Ce souci d’exemplarité, la justice a tenu également à l’assurer lors des interminables procès des ex-Premiers ministres, Abdelmalek Sellal et Ahmed Ouyahia, et de tous les oligarques qui avaient bénéficié de leurs largesses. La justice a tenté, ces dernières années, avec un certain succès, de redorer son blason terni par des décennies de silence, de partialité, voire de complicité. La population avait même cru en elle, fait rare, dès lors qu'elle s’était engagée à assainir la sphère publique et politique. 

Mais en même temps, les Algériens se sont interrogés sur son rôle exact dans la gestion de dossiers n’ayant rien à voir avec la corruption et la prédation économique. Ils ne comprenaient pas que de simples gens, de tout âge et de toutes conditions, soient poursuivis et la plupart du temps condamnés lourdement pour de simples prises de position sur la scène publique au moment du hirak, sur le terrain, ou sur les réseaux sociaux et les médias. 
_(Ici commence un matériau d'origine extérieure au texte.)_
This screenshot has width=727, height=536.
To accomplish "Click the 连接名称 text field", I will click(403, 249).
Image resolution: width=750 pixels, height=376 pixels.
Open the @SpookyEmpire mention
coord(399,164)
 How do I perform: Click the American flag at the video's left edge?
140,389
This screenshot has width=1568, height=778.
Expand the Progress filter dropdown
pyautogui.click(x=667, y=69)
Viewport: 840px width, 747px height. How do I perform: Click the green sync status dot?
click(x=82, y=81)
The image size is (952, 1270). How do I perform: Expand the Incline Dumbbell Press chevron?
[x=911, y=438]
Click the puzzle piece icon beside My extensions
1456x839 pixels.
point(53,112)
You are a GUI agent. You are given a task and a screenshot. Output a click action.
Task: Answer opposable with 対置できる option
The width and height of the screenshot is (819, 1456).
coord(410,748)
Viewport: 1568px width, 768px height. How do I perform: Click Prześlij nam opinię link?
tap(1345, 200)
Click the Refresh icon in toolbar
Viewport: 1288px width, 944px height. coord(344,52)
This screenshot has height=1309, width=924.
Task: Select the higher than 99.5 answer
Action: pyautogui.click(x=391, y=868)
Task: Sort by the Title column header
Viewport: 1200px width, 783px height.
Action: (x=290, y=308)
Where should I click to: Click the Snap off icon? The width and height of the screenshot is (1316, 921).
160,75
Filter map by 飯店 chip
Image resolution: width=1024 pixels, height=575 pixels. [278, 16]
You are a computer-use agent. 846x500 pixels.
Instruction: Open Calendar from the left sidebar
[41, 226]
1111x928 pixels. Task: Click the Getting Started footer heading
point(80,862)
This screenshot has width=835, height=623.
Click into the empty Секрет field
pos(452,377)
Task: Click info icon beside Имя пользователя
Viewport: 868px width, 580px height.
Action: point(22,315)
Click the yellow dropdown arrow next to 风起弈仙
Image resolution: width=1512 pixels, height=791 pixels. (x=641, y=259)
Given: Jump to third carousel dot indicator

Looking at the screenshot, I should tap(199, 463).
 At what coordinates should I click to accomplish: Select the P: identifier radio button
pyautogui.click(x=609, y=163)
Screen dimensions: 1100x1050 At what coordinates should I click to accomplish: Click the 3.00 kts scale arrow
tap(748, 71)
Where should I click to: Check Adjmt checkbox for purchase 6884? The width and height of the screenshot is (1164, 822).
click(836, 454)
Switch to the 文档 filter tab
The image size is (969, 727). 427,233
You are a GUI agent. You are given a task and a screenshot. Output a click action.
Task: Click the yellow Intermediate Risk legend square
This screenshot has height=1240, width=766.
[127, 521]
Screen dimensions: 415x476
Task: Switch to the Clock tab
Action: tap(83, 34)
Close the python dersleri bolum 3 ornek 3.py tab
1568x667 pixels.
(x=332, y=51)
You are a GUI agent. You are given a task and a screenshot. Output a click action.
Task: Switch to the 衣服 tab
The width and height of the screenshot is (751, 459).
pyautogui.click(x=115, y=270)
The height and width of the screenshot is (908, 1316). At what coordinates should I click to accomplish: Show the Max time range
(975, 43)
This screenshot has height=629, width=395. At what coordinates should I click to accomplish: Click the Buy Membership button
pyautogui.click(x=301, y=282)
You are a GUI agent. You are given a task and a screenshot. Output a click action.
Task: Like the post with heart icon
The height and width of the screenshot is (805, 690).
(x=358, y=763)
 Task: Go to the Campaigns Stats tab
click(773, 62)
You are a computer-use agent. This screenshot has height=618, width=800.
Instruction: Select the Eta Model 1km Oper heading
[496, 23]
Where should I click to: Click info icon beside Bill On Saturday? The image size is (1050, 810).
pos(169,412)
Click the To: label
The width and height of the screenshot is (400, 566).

Ou encore pour des positionnements sur des problématiques identitaires allant dans le sens de leur promotion dictée, au demeurant, par la Loi fondamentale. Si la population encourage la justice à sévir lourdement lorsque l’ordre public est réellement menacé, plus particulièrement par le terrorisme fondamentaliste, ou quand les biens publics sont détournés par des pratiques maffieuses, en revanche, elle n’admet pas que les juges sévissent lorsque les citoyens usent de leur droit constitutionnel de s’exprimer et généralement de prendre position sur toute question engageant leur quotidien, leur passé et leur futur. Les ambiguïtés de la justice, les observateurs les expliquent essentiellement par le poids de l’histoire.

 Depuis l’indépendance, en effet, décennie après décennie, les juges ont été assujettis par tous les pouvoirs politiques pour cautionner leur dérobade vis-à-vis des principes démocratiques essentiels. Ceux-ci sont connus, car de portée universelle, il s’agit de l’alternance au pouvoir par le biais de scrutins électoraux libres et transparents et du respect des libertés publiques et individuelles les plus essentielles.

 De tout temps, les dirigeants politiques n’ont jamais admis que la justice puisse exister en elle-même et surtout devenir un contre-pouvoir et un rempart contre toutes les dérives de la politique ou de l’argent. Dès l’entrée de l’Algérie dans sa phase d’indépendance, s’est créé un grand malentendu entre la politique et la justice, au bénéfice de la première, en pole position, car dépositaire de l’usage de la contrainte.

 C’est le plus grand ratage du pays et il ne cesse d’en payer le prix fort. Le moment est venu d’admettre que la justice est la plus belle conquête de la démocratie et que sa vocation fondamentale est de réguler la société, de pacifier les rapports entre les individus et les groupes. Elle est aussi utile que le pain et l’eau et nul ne peut se l’approprier ou la pervertir. En phase de construction politique, voire civilisationnelle, l’Algérie a grand besoin d’elle et c’est ce que doit comprendre enfin la sphère politique dirigeante.